タテよこ斜め縦横無尽

田舎の年金暮らしのたわごと

無花粉スギの効果が出るのは何年後?

 花粉症の季節が近づいてきた。私は30代になって花粉症の症状が出てきたが、左程激しくなかったので、この年齢になるまで治療を受けたこともなければ薬を飲んだこともない。

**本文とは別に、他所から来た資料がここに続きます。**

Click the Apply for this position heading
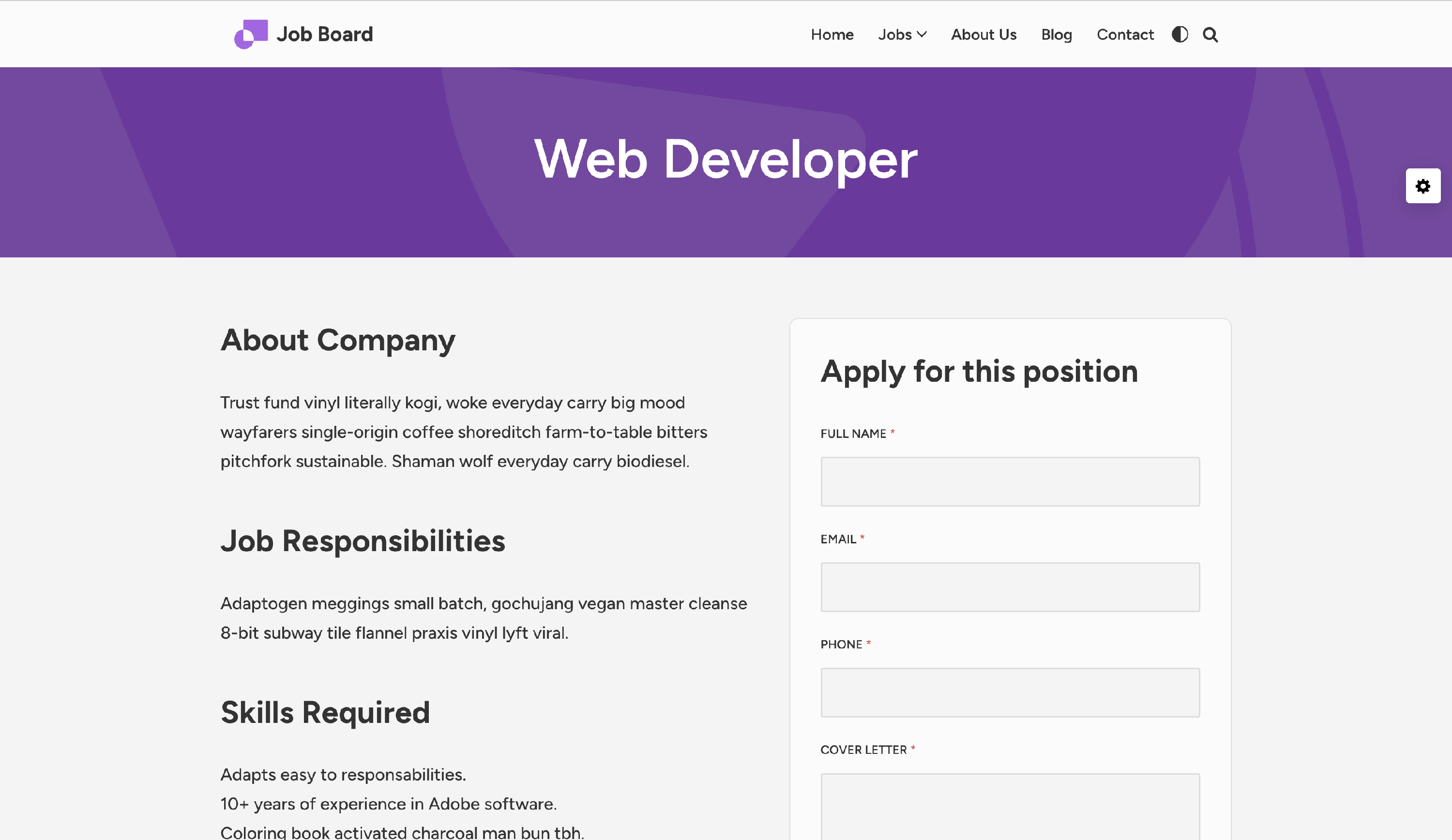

 上図はスギの樹齢別分布を示している。横軸が樹齢、縦軸が栽培面積であり、人間に例えるなら、年齢別人口分布となる。この図を見ると、私がまだ小学生だった1966年では、樹齢20年未満の若くて花粉を生産できない木々がほとんどであり、花粉症とは無縁な生活を送れていたことが分かる。図には2012年の分布も書いてあるが、この頃には、スギとしては働き盛りとなった樹齢30年以上の木々が主流となり、せっせと花粉を生産していたと推定できる。そしてこの状況が現在もあまり変わらず続いていることになる。
 さて、花粉症対策として最近「無花粉スギ」が認知されることとなった。無花粉スギは平成4年(1992年)に富山市内の神社で偶然発見された突然変異体であり、花粉が詰まっている雄花は普通のスギと同じように形成されるが、その中に花粉が形成されず結果的に無花粉となる。
 この無花粉スギのさし木用の穂が安定的に採れるよう、採穂園が整備され、主に都市部の緑化用として年間1000本程度の普及も始まっている。ただこの程度の量の植林では、何百万haにもおよぶ日本全国のスギを全部無花粉スギに植え替えるには天文学的な時間を要することになる。岸田首相が打ち上げた「花粉症の発生源(杉林)対策」が線香花火で終わらぬことを期待したい。